Modern CPUs, so-called superscalar computers, do not execute anymore the instructions sequentially. They implement many hardware-based optimization techniques that modify the normal instruction flow. For instance, the CPU executes multiple instructions concurrently to keep the processor’s sub-units as busy as possible (See Eben Upton’s post). Thus, out-of-order execution speculatively executes instructions further down the instruction flow as soon as all needed resources are available. Thus, the CPU may execute an instruction before it is sure that the instruction is needed. If later the CPU determines the instruction was not needed, it discards the corresponding results from its registers. This mechanism is sound architecturally but not at the microarchitecture level. The cache memory still holds the discarded results. Unfortunately, for many years, security researchers have designed side-channel attacks that leak confidential information from the cache. Modern CPUs’ branch predictors attempt to guess the future control flow and, execute the instructions of the predicted instruction flow preemptively. If the predicted decision is wrong, the CPU discards the “results” of the speculative instructions if the prediction was incorrect. Once more, this mechanism is sound architecturally. Unfortunately, the results remain in the cache memory. Covert-side-channel cache attacks can retrieve them.

The attacks

The goal of Meltdown is to dump the kernel memory space from a user-space process. In a simplified explanation, Meltdown operates in two steps. During the first step, Meltdown entices the CPU to access the kernel space through out-of-order instructions. When the instruction flow reaches this execution point, it detects the violation and triggers an exception handling that blocks actual access to the kernel space. During the second step, Meltdown uses covert-channel cache attacks to retrieve the cached “inaccessible” data. Intel memory management maps privileged kernel memory in the user-space. Thus, kernel memory becomes accessible. The usual security assumption is that kernel memory is secure and not accessible on a computer without root access. Meltdown breaks the hardware-enforced isolation between kernel space and user-space.

Meltdown may affect any CPU using out-of-order mechanism and is OS-independent. Meltdown has been successfully tested on Intel x86, Intel XEON processors, and ARM Cortex A57. Meltdown was mounted on cloud containers, such as Docker, successfully. The software countermeasures use KAISER. KAISER is a software patch that prevents the mapping of kernel memory into the user space, thus thwarting Meltdown. The KAISER patch is available for Windows 10, Linux, MacOS and iOS.

The goal of Spectre is to reach information from another process. Spectre exploits branch prediction and speculative execution. It operates in three steps. During the first step, Spectre mistrains the branch predictor by repeatedly executing a given branching. During the second step, Spectre entices the branch predictor to mispredict the control flow. The CPU then executes the speculative code that should perform the “illegal” operations, such as reading unauthorized memory. As in Meltdown, the third step exfiltrates the cached data using a covert-channel cache attack. Spectre accesses from a given user-space the memory of another user-space. Spectre breaks the hardware-enforced isolation between processes.
◇ ◇ ◇ ◇ ◇ ◇ ◇
Stated problem 1: In one to three sentences, explain why the KAISER patch stops Meltdown, according to the Meltdown and Spectre text.
Stated problem 2: Reproduce the stretch of the Meltdown and Spectre text from "The goal of Meltdown" through "space and user-space." without any changes.
The material comes from a separate source.

Recorded information:
◇ ◇ ◇ ◇ ◇ ◇ ◇
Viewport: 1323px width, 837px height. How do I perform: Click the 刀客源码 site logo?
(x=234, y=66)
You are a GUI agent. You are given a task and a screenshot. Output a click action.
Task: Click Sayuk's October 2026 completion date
◇ ◇ ◇ ◇ ◇ ◇ ◇
Exercise solution 1: Intel memory management maps privileged kernel memory into user space, which makes kernel memory reachable by Meltdown. KAISER is a software patch that prevents this mapping, so Meltdown is thwarted.

Exercise solution 2:
The goal of Meltdown is to dump the kernel memory space from a user-space process. In a simplified explanation, Meltdown operates in two steps. During the first step, Meltdown entices the CPU to access the kernel space through out-of-order instructions. When the instruction flow reaches this execution point, it detects the violation and triggers an exception handling that blocks actual access to the kernel space. During the second step, Meltdown uses covert-channel cache attacks to retrieve the cached “inaccessible” data. Intel memory management maps privileged kernel memory in the user-space. Thus, kernel memory becomes accessible. The usual security assumption is that kernel memory is secure and not accessible on a computer without root access. Meltdown breaks the hardware-enforced isolation between kernel space and user-space.